Back Door to Hell
Back Door to Hell is a 1964 film concerning a three-man team of United States soldiers preparing the way for Gen. MacArthur's World War II return to the Philippines by destroying a Japanese communications center. It was produced on a relatively small budget and received lukewarm reviews.
Back Door to Hell | |
---|---|
Directed by | Monte Hellman |
Produced by | Fred Roos |
Screenplay by | John Hackett Richard A. Guttman |
Starring | Jimmie Rodgers John Hackett Jack Nicholson |
Music by | Mike Velarde |
Cinematography | Mars Rasca |
Edited by | Fely Crisostomo |
Production company | Lippert Pictures Medallion Films |
Distributed by | Twentieth Century-Fox |
Release date |
|
Running time | 75 minutes |
Country | United States |
Language | English |
Budget | $80,000[1] |
John Hackett wrote the script on the boat from the US to the Philippines. Jack Nicholson was writing the script to Flight to Fury at the same time.[2]

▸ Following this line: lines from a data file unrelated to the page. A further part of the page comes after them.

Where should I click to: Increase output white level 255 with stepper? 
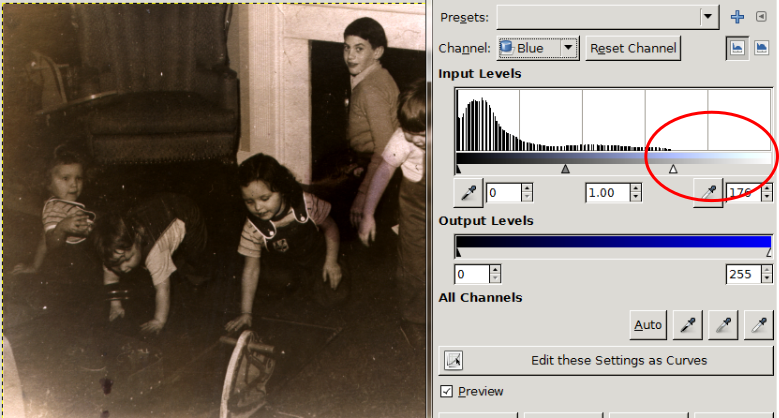tap(768, 269)
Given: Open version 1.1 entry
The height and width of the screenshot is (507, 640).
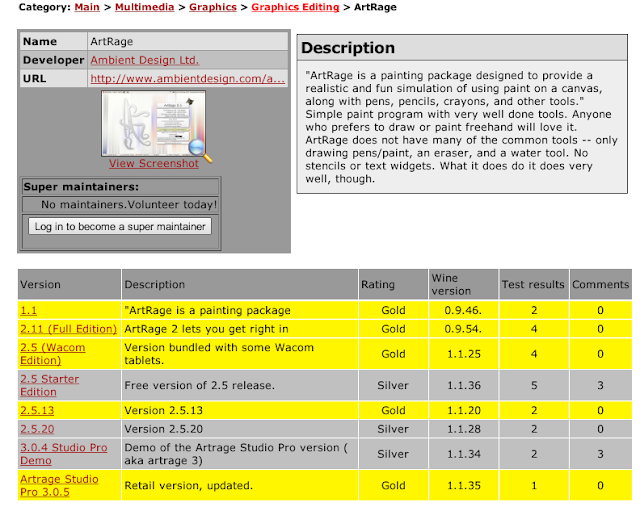Looking at the screenshot, I should point(29,310).
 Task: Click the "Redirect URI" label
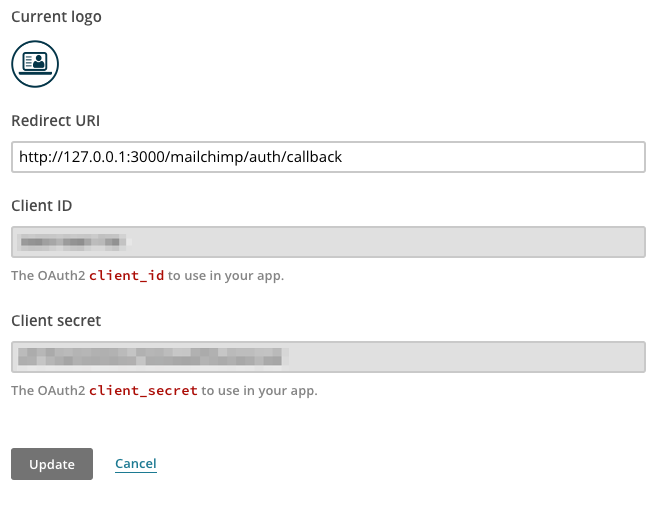click(55, 121)
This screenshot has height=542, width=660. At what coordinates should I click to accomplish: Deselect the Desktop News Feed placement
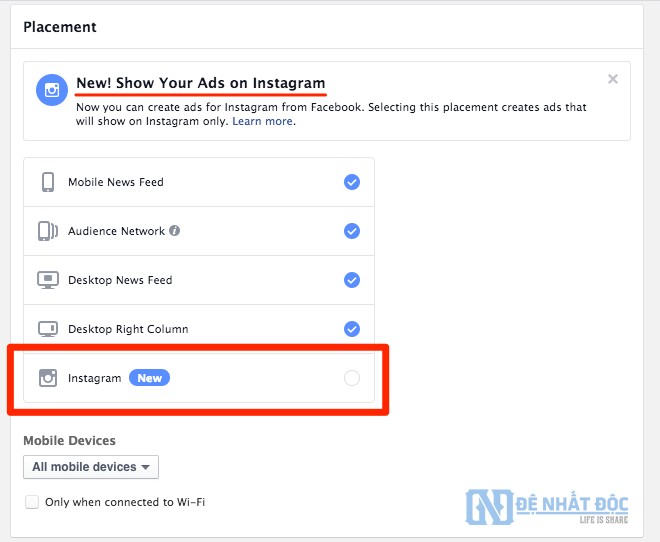pos(352,280)
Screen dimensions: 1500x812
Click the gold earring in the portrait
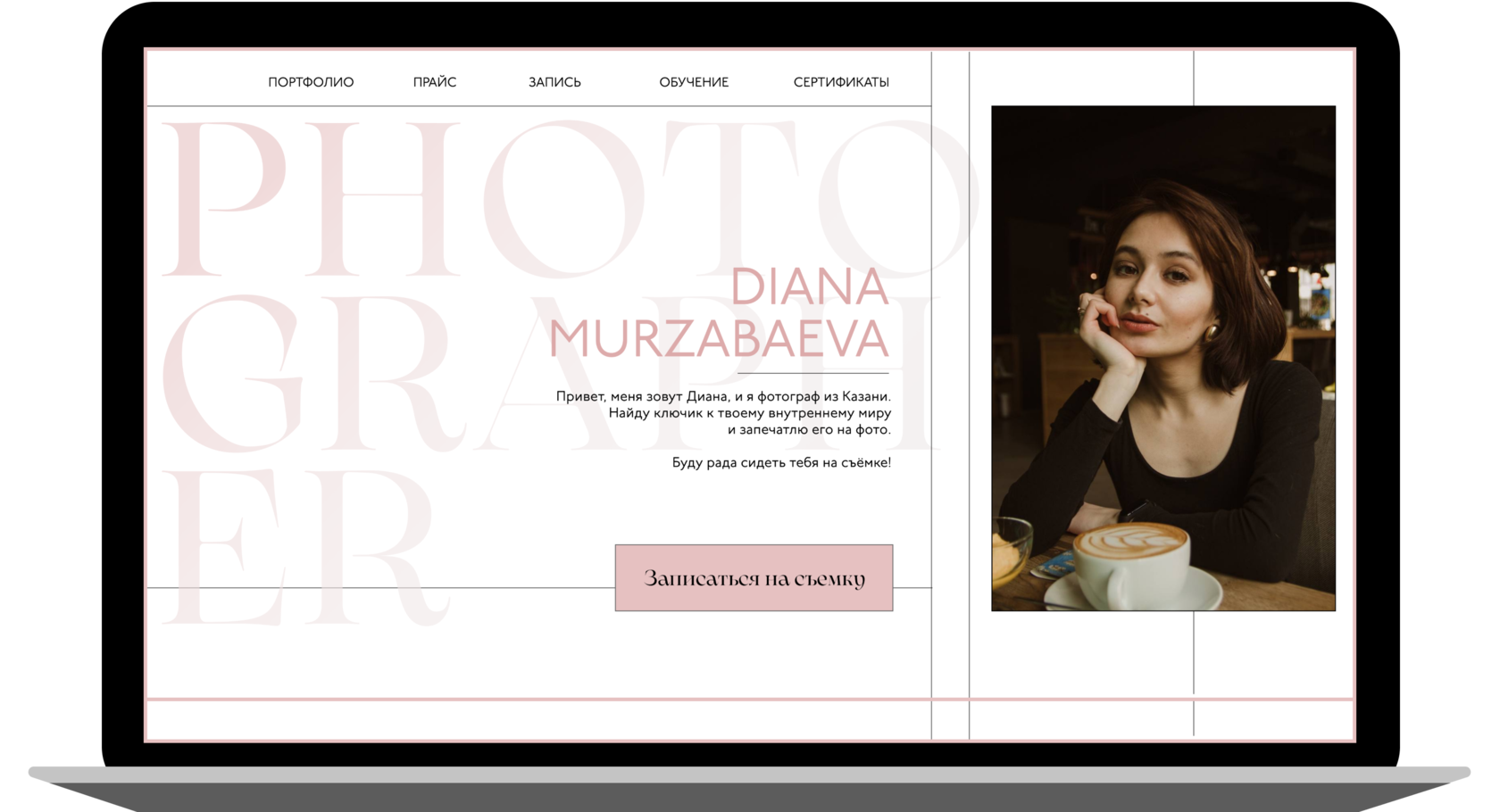(1212, 334)

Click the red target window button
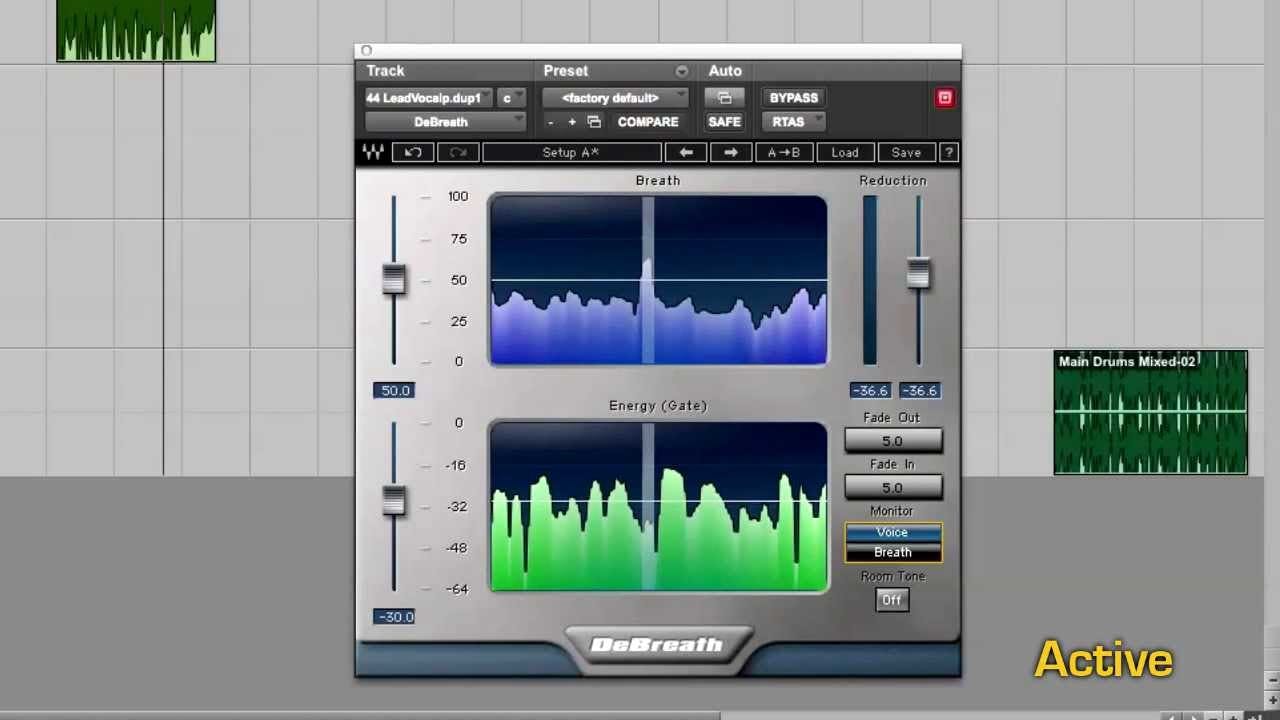click(944, 98)
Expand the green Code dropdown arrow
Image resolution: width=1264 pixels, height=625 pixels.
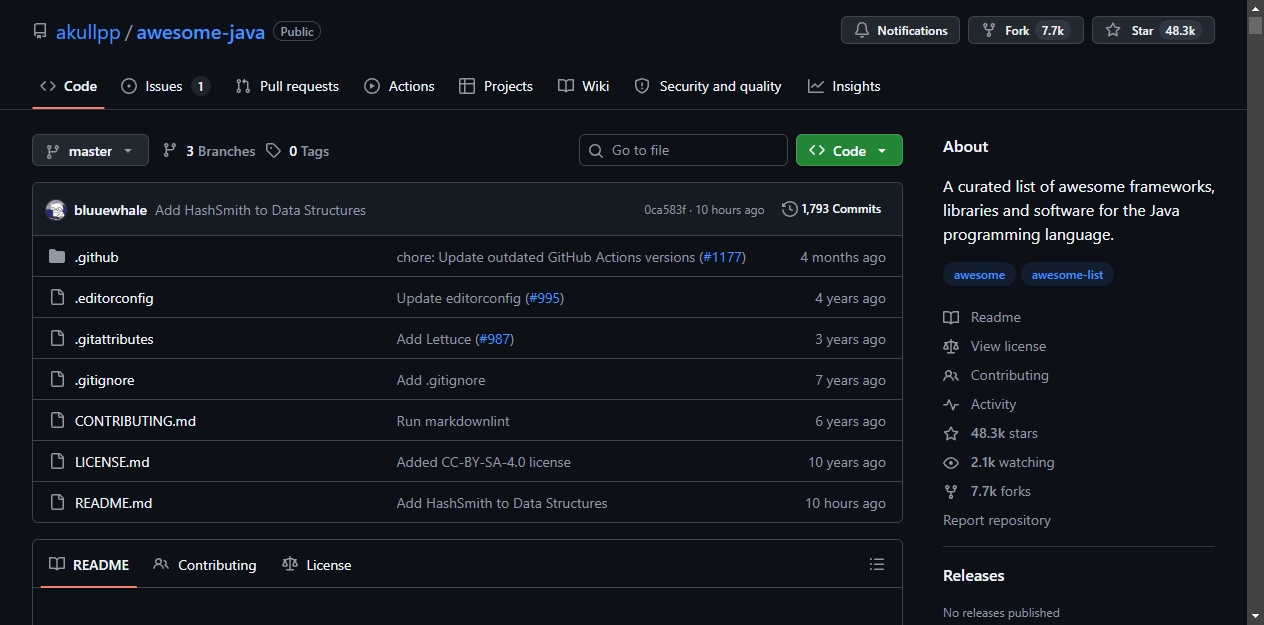(x=882, y=151)
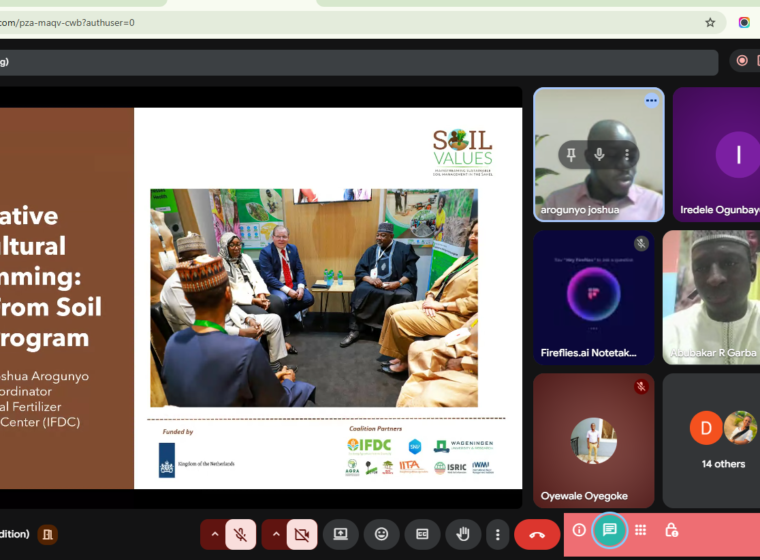
Task: Open meeting details info icon
Action: (579, 530)
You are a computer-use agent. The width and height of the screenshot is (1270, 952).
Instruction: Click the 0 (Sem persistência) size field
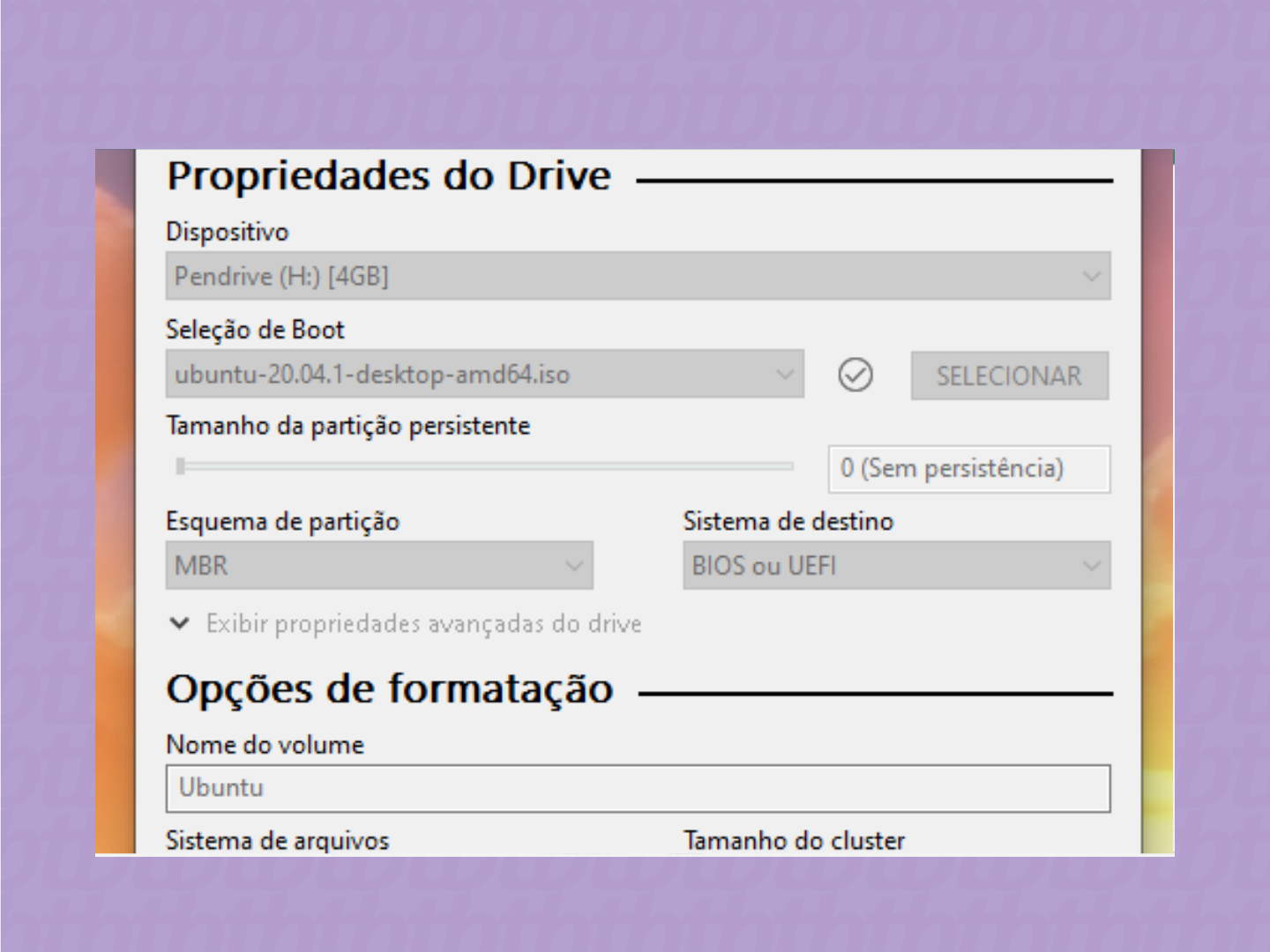pos(967,469)
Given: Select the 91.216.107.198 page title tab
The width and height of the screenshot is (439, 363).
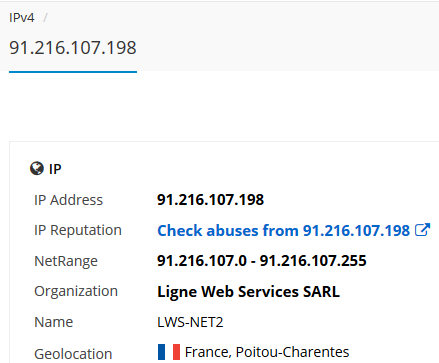Looking at the screenshot, I should (x=73, y=47).
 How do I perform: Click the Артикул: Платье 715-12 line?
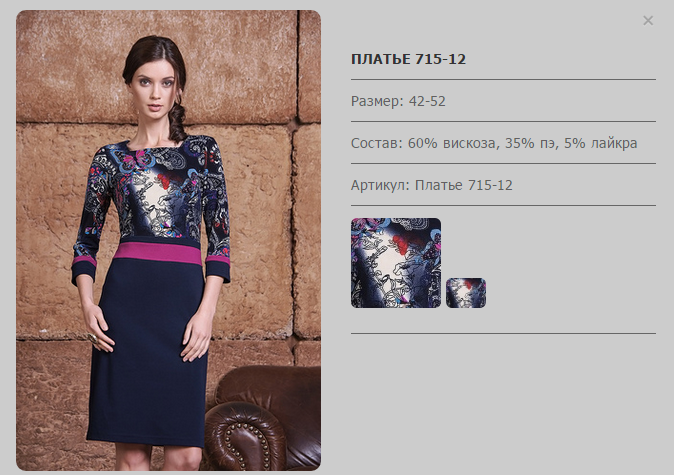(x=432, y=185)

Hellman, Nicholson and Hackett also made the film back to back with Flight to Fury (1964).[3]
Plot
Cast
- Jimmie Rodgers as Lt. Craig
- Jack Nicholson as Burnett
- John Hackett as Jersey
- Annabelle Huggins as Maria
- Conrad Maga as Paco
- Johnny Monteiro as Ramundo
- Joe Sison as Japanese Capt.
- Henry Duval as Garde
- Ben Perez
- Vic Uematsu
Production
Robert Lippert had been impressed by Jack Nicholson's Thunder Island so gave Nicholson and his friends Monte Hellman and John Hackett $160,000 and $400 a week salary to make two films on location in the Philippines. The three men and Hellman's wife and child travelled 28 days by ship via Hawaii, Hong Kong and Japan with the three working on the screenplays to both films on the voyage. Back Door to Hell was a rewrite on one of Lippert's existing screenplays.[4]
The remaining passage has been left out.